[CentOS] postgresql copy to and selinux

Sun Jul 25 17:09:36 UTC 2010
Gordon Messmer <yinyang at eburg.com>

On 07/23/2010 01:50 PM, Marcelo Roccasalva wrote:
> Anyway, what are the best practices to allow postgresql "copy to" a
> subdirectory of a home directory (without disabling selinux)?
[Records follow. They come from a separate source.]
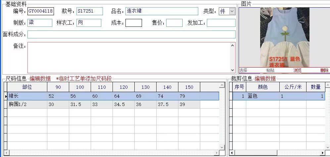This screenshot has width=330, height=157.
Task: Select the 蓝色 cell in the cutting table
Action: click(262, 96)
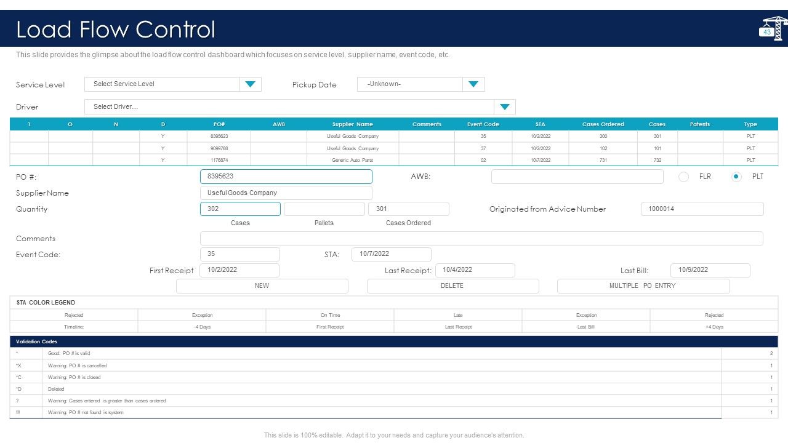
Task: Select the PLT radio button
Action: 736,177
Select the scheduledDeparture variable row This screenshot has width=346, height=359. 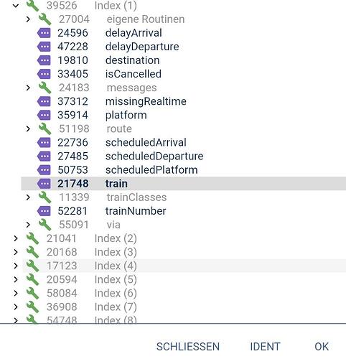coord(184,157)

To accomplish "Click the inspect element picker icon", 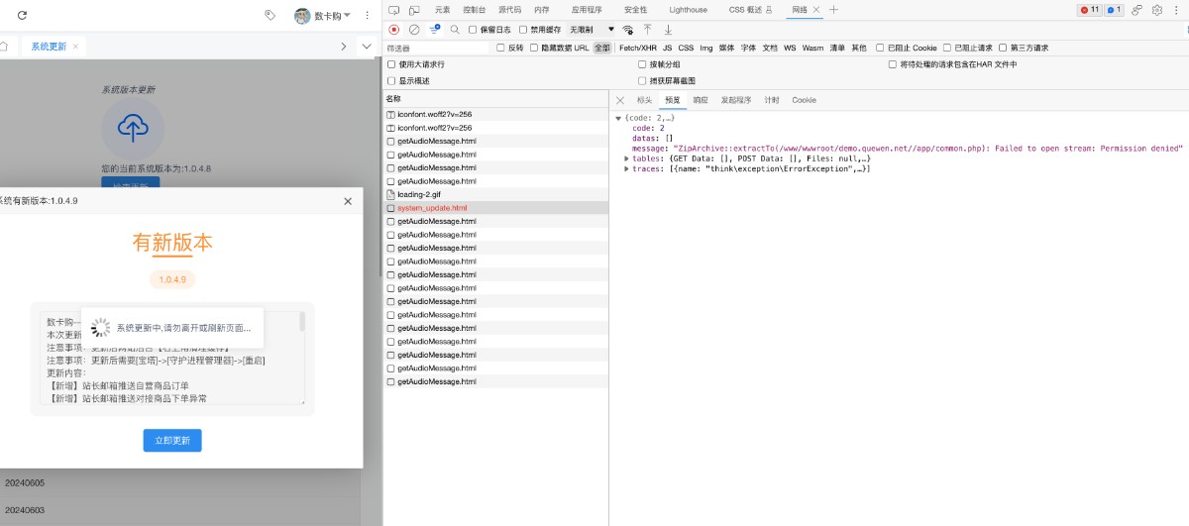I will (393, 10).
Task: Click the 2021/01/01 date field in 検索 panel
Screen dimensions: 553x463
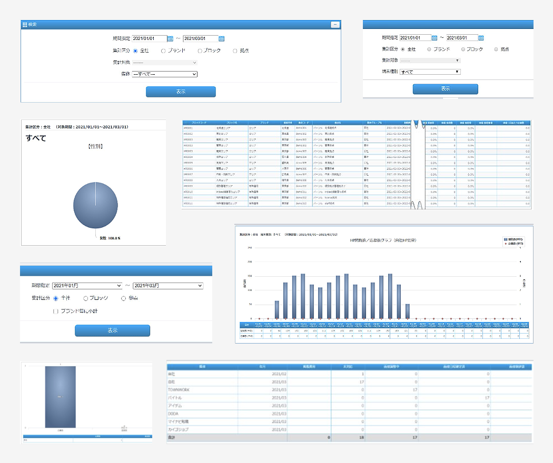Action: point(149,38)
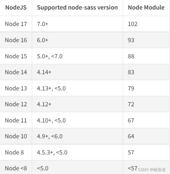Select the module value 102
170x174 pixels.
pyautogui.click(x=133, y=24)
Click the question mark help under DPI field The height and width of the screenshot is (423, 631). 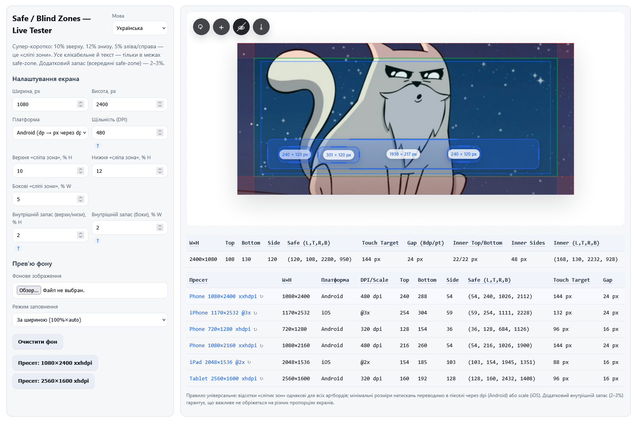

I'm
> running centos 5.5.

The first thing you'll want to do is enable auditing.  One of the items 
in Fedora's SELinux FAQ 
(http://docs.fedoraproject.org/en-US/Fedora/13/html/SELinux_FAQ/) 
indicates that you'd do so with:
# semodule -b /usr/share/selinux/targeted/enableaudit.pp

Once auditing is enabled, make sure SELinux is in permissive mode. 
Start watching the audit log for your denial messages:
# tail -f /var/log/audit/audit.log

Ask the SQL server to "copy to" a denied location again.  When it 
completes, use Ctrl+C to cancel the log "tail" and then re-enable the 
standard "dontaudit" rules:
# semodule -b /usr/share/selinux/targeted/base.pp

Now that you have the audit logs that correspond to the denial which 
you'd like to reverse, you can create a new module to allow that 
access.	 Use "audit2allow" to create the module.  You can name the 
module whatever you like.  Paste the lines from audit.log which 
correspond to the access you'd like to allow.  When finished, use Ctrl+D 
to indicate the end of input:
# audit2allow -M allowPostToHome
 > paste logs
 > Ctrl+D

audit2allow will create a module source file called allowPostToHome.te 
and then compile it to a file called allowPostToHome.pp.  It will 
indicate that you need to load the module file with semodule, which 
you'll need to do:
# semodule -i allowPostToHome.pp

After that, PostgreSQL should be able to perform the action which was 
previously denied, but still retains other aspects of its SELinux 
configuration.  Once the module is loaded, the policy has been changed. 
  semodule will also copy the module file to a location where it will be 
loaded on future system boots so that it remains active.